Functional Equivalence?

In Douglas County v. Babbitt, 48 F.3d 1495 (9th Cir. 1995), the court created a practical test for sorting out NEPA’s application to actions aiming to protect the environment pursuant to statutes meant to protect the environment.  There the Department of Interior was finalizing a critical habitat designation under the Endangered Species Act (ESA) and hadn’t prepared any NEPA documents.  The court held that it wasn’t required to because ESA § 4(b) required Interior to observe essentially the same public participatory procedures as NEPA, and because the designation turned on the same basic trade-offs NEPA raises, and because the underlying statute entrains the agency toward environmentally-protective ends.  The D.C. Circuit had once exempted EPA under a theory that the Clean Air Act standard setting at issue in the case was similarly the “functional equivalent” of NEPA § 102(2)(C) and that, as a result, NEPA would add almost nothing to the decision-making process in that case.  See Portland Cement Ass’n v. Ruckelshaus, 486 F.2d 375 (D.C. Cir. 1973).
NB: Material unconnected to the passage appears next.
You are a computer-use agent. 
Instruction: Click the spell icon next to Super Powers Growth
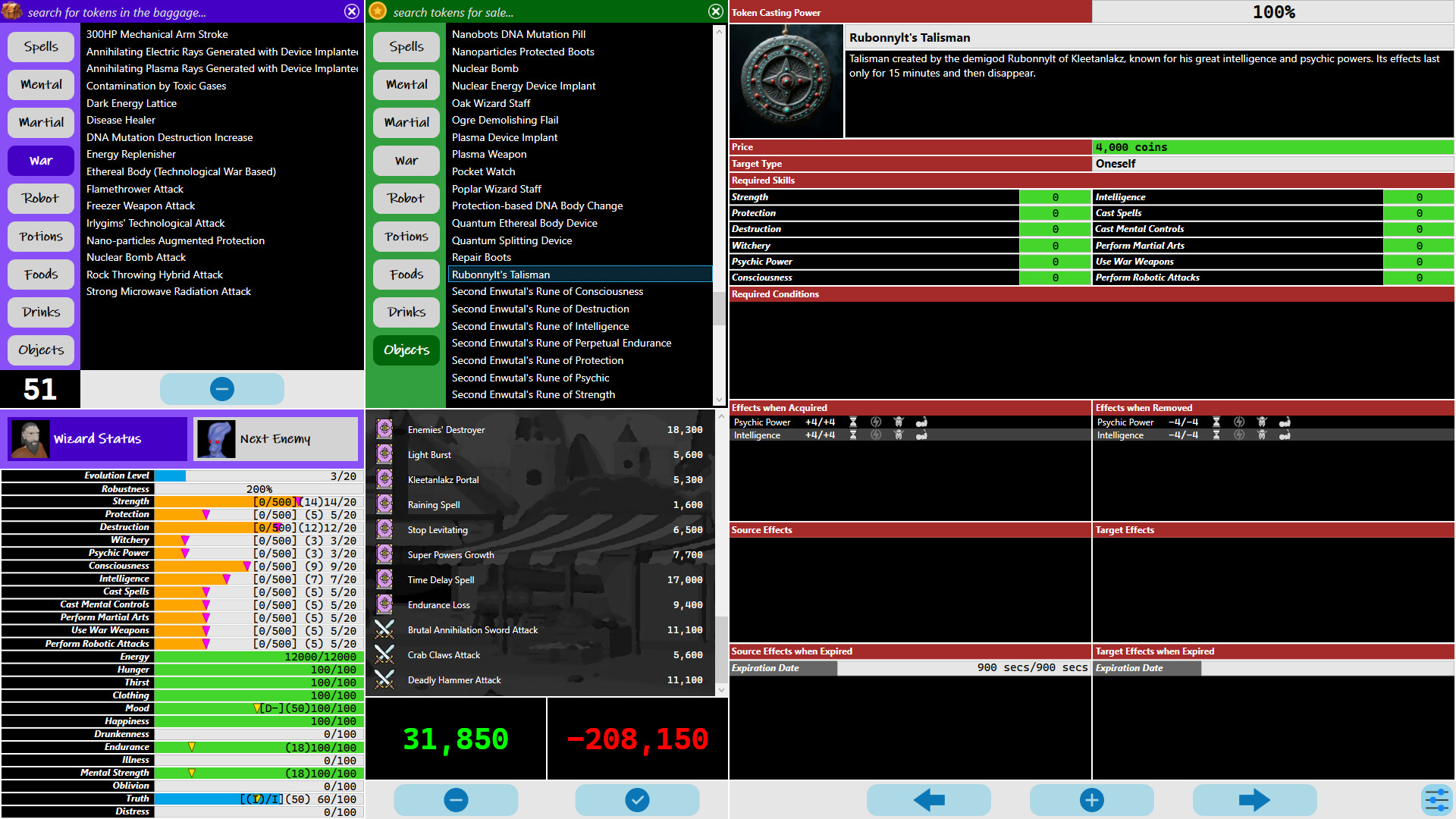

In our case, the Corps prepared an environmental assessment and finding of no significant impact (EA/FONSI)—seemingly in accordance with NEPA § 102(2)(C).  Any number of judicial doctrines could support a FONSI in these circumstances.  Most likely, the jurisdictional nature of the legal change means that any regulatory action actually affecting the environment will be where NEPA’s “hard look” requirements will apply.  And that won’t be until regulatory action is taken against some given party or parties.

Is the WOTUS rulemaking as a whole exempt from NEPA?  Given the procedures EPA and the Corps observed and the analyses they both produced and used to inform their decisions, a court remanding or vacating this rulemaking for failure to generate an EIS would have a lot of explaining to do.  Of course, it’s never too early to peak ahead to the SCOTUS appeal of the WOTUS rule (assuming Congress doesn’t find a way to deep six it first).  The swing voters, Chief Justice Roberts and Justice Kennedy, should be supportive (Roberts because he seemed adamant in 2006 that a rulemaking was the answer and Kennedy because he was convinced something “substantial” had to connect any covered geography to the statute’s purposes).


{Image: prairie potholes by the North Dakota State Historical Society}

I teach environmental, natural resources, and administrative law at Penn State Law. Before teaching I was an enforcement lawyer at U.S. EPA. Along the way I've done work for environmental nonprofits and written a fair bit about NEPA.